The data this week comes from Nicola Rennie’s LondonMarathon R package. This is an R package containing two data sets scraped from Wikipedia (1 November 2022) on London Marathon winners, and some general data. How the dataset was created, and some analysis, is described in Nicola’s post “Scraping London Marathon data with {rvest}”. Thank you for putting this dataset together @nrennie!
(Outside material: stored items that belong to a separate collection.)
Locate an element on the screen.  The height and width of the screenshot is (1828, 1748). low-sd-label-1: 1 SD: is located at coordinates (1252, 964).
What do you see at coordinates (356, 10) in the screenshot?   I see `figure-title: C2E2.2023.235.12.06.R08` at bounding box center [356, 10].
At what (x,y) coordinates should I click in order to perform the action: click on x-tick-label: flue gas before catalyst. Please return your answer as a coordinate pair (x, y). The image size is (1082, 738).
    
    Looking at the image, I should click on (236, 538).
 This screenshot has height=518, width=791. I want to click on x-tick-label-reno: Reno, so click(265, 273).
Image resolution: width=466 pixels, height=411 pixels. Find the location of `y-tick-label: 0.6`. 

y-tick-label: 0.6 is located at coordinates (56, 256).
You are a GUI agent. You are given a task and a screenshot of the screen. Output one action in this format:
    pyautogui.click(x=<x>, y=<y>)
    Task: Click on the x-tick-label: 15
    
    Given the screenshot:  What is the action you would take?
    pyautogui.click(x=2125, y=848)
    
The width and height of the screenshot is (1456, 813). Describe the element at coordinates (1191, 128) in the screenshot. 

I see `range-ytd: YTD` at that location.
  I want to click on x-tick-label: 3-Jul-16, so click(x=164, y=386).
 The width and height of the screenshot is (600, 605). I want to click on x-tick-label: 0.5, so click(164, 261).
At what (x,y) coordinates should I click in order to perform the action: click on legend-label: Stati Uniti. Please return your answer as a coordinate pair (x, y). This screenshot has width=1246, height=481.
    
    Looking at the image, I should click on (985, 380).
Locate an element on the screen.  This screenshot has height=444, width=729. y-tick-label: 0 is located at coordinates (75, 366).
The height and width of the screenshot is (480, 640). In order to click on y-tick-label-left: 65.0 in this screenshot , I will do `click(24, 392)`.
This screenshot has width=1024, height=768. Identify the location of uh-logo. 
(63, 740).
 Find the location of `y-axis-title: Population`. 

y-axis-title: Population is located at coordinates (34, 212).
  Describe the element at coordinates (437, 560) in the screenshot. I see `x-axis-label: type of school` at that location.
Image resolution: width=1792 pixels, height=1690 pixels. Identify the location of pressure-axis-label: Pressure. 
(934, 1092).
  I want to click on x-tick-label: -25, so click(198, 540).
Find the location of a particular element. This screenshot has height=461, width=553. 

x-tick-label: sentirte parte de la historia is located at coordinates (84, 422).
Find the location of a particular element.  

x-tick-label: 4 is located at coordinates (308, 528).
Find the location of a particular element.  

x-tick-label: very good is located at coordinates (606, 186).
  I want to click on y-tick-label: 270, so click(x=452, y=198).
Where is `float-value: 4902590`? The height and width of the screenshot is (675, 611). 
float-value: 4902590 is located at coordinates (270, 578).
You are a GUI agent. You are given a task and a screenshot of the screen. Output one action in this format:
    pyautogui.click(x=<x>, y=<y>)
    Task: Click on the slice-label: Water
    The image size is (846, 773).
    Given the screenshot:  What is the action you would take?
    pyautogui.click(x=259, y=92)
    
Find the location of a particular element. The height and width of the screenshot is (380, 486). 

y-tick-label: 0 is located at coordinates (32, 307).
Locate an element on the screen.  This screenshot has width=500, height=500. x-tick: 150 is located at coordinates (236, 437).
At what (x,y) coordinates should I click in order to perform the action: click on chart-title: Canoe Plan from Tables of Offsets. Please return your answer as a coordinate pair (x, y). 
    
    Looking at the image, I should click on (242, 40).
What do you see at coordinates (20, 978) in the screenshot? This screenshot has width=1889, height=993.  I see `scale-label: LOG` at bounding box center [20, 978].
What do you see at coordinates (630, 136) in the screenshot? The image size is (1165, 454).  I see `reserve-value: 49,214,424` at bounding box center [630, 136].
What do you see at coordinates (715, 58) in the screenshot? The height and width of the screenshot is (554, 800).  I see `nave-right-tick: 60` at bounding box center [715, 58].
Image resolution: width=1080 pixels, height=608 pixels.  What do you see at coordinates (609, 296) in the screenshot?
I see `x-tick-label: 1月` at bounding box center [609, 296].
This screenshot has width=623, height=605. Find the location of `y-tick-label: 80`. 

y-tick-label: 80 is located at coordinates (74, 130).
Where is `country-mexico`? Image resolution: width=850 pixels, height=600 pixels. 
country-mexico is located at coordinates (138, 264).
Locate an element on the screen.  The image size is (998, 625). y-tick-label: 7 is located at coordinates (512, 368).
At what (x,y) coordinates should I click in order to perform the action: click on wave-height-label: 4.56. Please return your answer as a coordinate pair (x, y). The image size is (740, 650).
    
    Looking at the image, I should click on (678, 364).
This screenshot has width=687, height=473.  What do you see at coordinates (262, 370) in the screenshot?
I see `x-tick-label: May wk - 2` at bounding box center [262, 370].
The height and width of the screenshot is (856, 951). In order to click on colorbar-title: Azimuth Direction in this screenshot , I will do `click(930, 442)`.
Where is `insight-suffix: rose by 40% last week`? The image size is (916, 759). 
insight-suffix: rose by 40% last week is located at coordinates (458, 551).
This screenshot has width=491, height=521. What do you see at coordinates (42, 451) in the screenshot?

marathon <- readr::read_csv("london_marathon.csv")
winners <- readr::read_csv("winners.csv")
winners %>%
  filter(Year >= 1990) %>%
  ggplot(aes(x = Year, y = Time, color = Category)) + 
  geom_line() + 
  ylab("") + 
  ggtitle("Winning Marathon Time")

Line plot with year on the x-axis and winning marathon time on the y-axis.  Four lines are given, one for each of the four categories of participants which are women, women in wheelchairs, men, and men in wheelchairs.  After about 2003, women in wheelchairs consistently beat the men after which date the winning times were consistently ranked with men in wheelchairs as fastest, then women in wheelchairs, then men, then women.

All four categories of competitors seems to be getting faster with men seemingly more stable with respect to their marathon times.

marathon %>%
  pivot_longer(Accepted:Finishers, names_to = "runners", values_to = "count") %>%
  ggplot(aes(x = Year, y = count, color = runners)) + 
  geom_line() + 
  ylab("") + 
  ggtitle("Runners")

Line plot with year on the x-axis and count on the y-axis.  Three lines are given, one for each of number of applicants, number of starters, and number of finishers to the London Marathon.  All three lines increase quite a bit over the range of data which is between 1980 and 2020.  In 2020 all three lines sharply drop because of the COVID-19 pandemic and only 77 people being allowed to compete.

Both the number of applicants as well as the number of runners in the London Marathon have increased substantially from 1980 to 2020. In 2020 only a few elite runners were allowed to compete due to the COVID-19 pandemic.